Pig - 针对 master table 映射和检索两列?
Pig - Mapping and retrieving two columns against master table?
我正在 openflights 数据集 (https://openflights.org/data.html) 上试验 pig。我目前正在尝试映射一个包含所有唯一可能飞行路线的查询,即下面的 table
+---------------+-------------+
| Start_Airport | End_Airport |
+---------------+-------------+
| YYZ | NYC |
| YBG | YVR |
| AEY | GOH |
+---------------+-------------+
然后将两个值与包含每个机场的经度和纬度的主 table 相结合。
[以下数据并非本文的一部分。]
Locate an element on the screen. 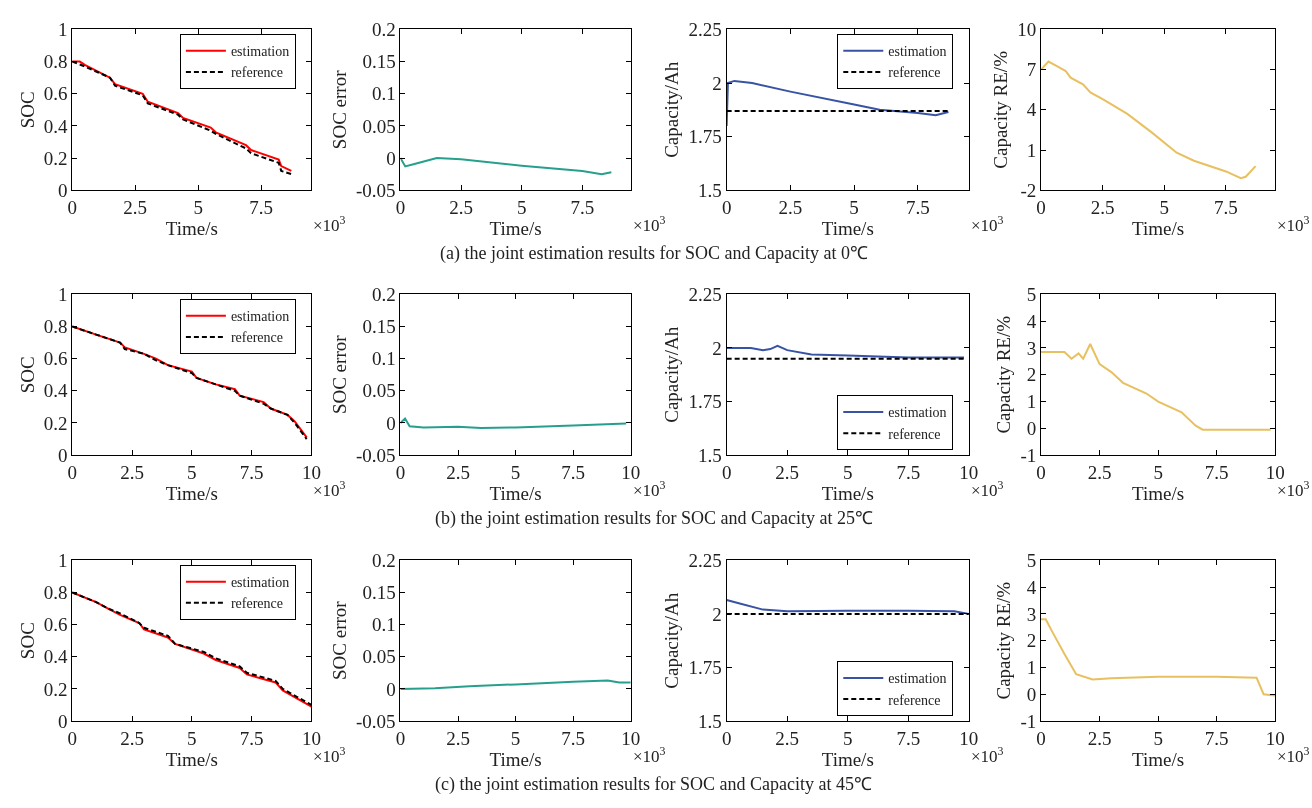  y-tick-label: 7 is located at coordinates (1032, 70).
即
+---------+----------+-----------+
| Airport | Latitude | Longitude |
+---------+----------+-----------+
| YYZ | -10.3 | 1.23 |
| YBG | -40.3 | 50.4 |
| AEY | 30.3 | 30.3 |
+---------+----------+-----------+
我将如何着手尝试这样做?我本质上是想有一个最终的 table 看起来像
+----------------+----------+-----------+-------------+----------+-----------+
| Start_Airport | Latitude | Longitude | End_Airport | Latitude | Longitude |
+----------------+----------+-----------+-------------+----------+-----------+
| YYZ | -10.3 | 1.23 | NYC | blah | blah |
| YBG | -40.3 | 50.4 | YVR | blah | blah |
| AEY | 30.3 | 30.3 | GOH | blah | blah |
+----------------+----------+-----------+-------------+----------+-----------+
我目前正在尝试执行以下操作,其中 c 是第一个 table
route_data = JOIN c by (start_airport, end_airport), airports_all by ([=14=], [=14=]);
我认为这基本上是针对查询说的,将 starting_aiport 和 ending_airport 加入各自的代码,然后通过各自的经度和纬度,
route_data = 通过 (start_airport, end_airport), airports_all 通过 ($0, $0);
这类似于 sql 世界中典型连接查询的 "and" 条件子句。想象一下下面的查询。它会产生您想要的结果吗?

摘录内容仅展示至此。